> **PROVIDED MATERIAL**
___
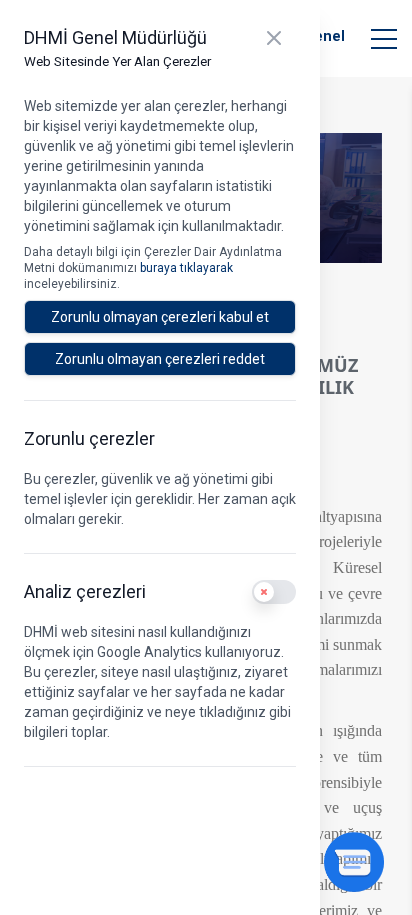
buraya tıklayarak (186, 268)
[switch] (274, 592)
___
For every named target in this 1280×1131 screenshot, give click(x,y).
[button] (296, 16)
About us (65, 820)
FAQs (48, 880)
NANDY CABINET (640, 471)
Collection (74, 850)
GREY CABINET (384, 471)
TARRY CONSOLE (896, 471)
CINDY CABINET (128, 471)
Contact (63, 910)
___
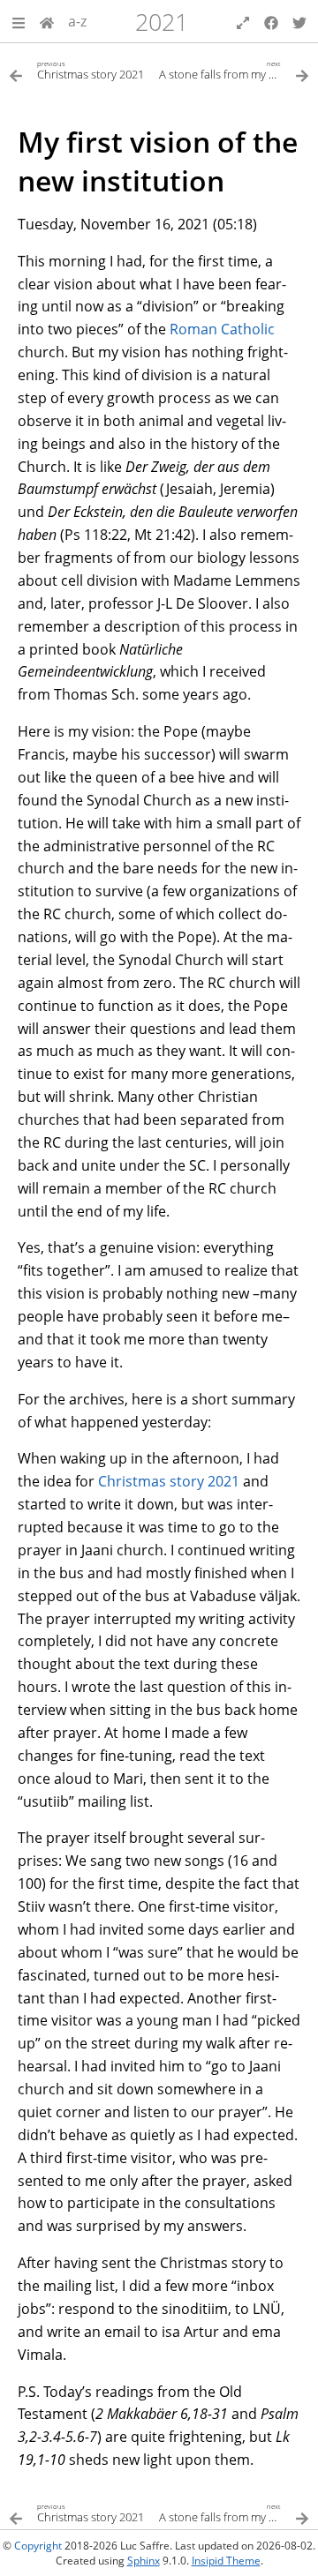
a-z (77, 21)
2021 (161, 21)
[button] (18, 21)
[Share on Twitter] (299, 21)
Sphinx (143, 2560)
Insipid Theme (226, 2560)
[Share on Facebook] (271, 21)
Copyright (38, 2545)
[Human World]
___
> **WHAT YOU SHOULD DO**
Which lines above contain the word "CABINET"? Copy each one.

> **ANSWER BOX**
NANDY CABINET (640, 471)
GREY CABINET (384, 471)
CINDY CABINET (128, 471)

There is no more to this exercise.